I mentioned cheerleaders as being essentially an advertisement for correct femininity- the implication is that there is some sort of reward, but there isn't. There are countless examples of how women in power get humiliated and derided in a gendered fashion for being too attractive or not attractive enough, but few examples work as well as Hillary Clinton and Sarah Palin. One had hate porn made of her, one was derided for being unnattractive. There is not any way for women to look "correct", to look or act or speak in a way that causes others to take her seriously. I think women should look and act in a way that is unconcerned with men (unless there is a threat of violence or poverty involved with being unconcerned). Thats what I do. Resembling myself instead of a 2D representation of what "sexy" women are supposed to look like isn't "ignoring my sexuality", as Andrea asserts. Shaving and putting on cosmetics has nothing to do with being a woman or being sexy, it has to do with what we all read in a magazine or saw on television about it for our whole lives. If I had grown up somewhere else or at a different time it would probably involve a bunch of completely different weird and painful rituals. It keeps women busy and hungry and dependent for self worth, and it gives men a way to have power over any woman he encounters. He is the arbiter of her fuckability, and she is supposed to take it pretty seriously no matter how she is rated. It sells a lot of shit as well, which cements the usefulness of beauty stereotypes in our capitalist society.
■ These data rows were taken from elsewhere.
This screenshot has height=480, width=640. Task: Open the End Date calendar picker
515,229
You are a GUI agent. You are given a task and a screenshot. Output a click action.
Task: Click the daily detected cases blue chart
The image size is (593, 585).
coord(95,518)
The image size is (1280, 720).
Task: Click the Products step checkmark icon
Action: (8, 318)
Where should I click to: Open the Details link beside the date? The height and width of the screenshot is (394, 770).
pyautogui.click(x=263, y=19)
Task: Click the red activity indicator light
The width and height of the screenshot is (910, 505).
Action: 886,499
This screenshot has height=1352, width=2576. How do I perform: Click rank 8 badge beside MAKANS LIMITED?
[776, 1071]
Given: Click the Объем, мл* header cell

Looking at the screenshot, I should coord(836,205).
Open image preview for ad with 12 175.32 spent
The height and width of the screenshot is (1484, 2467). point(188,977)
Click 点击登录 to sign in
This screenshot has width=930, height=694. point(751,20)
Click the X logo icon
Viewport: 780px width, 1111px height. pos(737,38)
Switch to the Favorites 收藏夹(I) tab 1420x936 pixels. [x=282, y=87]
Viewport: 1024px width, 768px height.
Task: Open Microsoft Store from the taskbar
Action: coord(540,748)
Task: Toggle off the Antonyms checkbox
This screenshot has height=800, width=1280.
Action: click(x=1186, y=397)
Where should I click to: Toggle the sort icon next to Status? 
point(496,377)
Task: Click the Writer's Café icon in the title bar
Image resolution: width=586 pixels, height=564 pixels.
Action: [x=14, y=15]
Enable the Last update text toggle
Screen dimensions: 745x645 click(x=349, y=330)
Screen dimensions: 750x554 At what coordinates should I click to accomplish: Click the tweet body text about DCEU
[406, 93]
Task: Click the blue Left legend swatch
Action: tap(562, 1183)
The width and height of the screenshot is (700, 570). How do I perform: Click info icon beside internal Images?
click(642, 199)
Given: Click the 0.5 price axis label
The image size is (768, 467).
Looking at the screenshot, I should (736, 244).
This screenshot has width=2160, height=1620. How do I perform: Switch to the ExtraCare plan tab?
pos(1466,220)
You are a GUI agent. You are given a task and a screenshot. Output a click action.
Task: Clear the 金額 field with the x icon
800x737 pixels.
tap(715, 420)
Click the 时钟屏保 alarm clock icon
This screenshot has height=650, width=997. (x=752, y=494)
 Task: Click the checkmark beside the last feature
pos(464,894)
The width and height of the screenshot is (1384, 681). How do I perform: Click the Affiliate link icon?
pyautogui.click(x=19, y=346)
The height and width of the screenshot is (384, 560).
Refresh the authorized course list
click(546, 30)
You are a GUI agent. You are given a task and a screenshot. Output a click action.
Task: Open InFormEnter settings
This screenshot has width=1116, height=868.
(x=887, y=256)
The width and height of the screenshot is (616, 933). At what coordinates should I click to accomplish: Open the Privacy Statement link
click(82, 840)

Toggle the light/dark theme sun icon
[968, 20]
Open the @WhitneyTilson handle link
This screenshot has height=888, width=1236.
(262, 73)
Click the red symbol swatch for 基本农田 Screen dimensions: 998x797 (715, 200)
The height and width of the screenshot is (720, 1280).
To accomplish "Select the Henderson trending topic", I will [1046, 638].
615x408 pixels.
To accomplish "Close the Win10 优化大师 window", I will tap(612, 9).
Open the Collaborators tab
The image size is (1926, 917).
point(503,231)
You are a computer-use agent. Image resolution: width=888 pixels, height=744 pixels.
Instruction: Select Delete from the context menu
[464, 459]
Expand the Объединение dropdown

Being conventionally sexy takes a lot of time and money for most people, and there has to be some sort of reward at the end in order to make women want that. There isn't a real one- the ones we are all sold as young women are illusory.There isn't a appearance requirement for finding partners (or not) or having great sex. Wanting to have a bunch of sex isn't even what everyone wants to do with their time. We have been sold that idea, in such a powerful way that the majority of people who analyze the problem don't acknowledge the beliefs- they are supposed to be a given, a foundation that everyone can agree on.
Being smart and conventionally sexy is more about blending existing stereotypes than actually defying any of them, and it sure as fuck helps men more than women. They get more fuck meat to stare at and more reason to give women unwilling to conform more shit. If that is a solution, I want no part in it.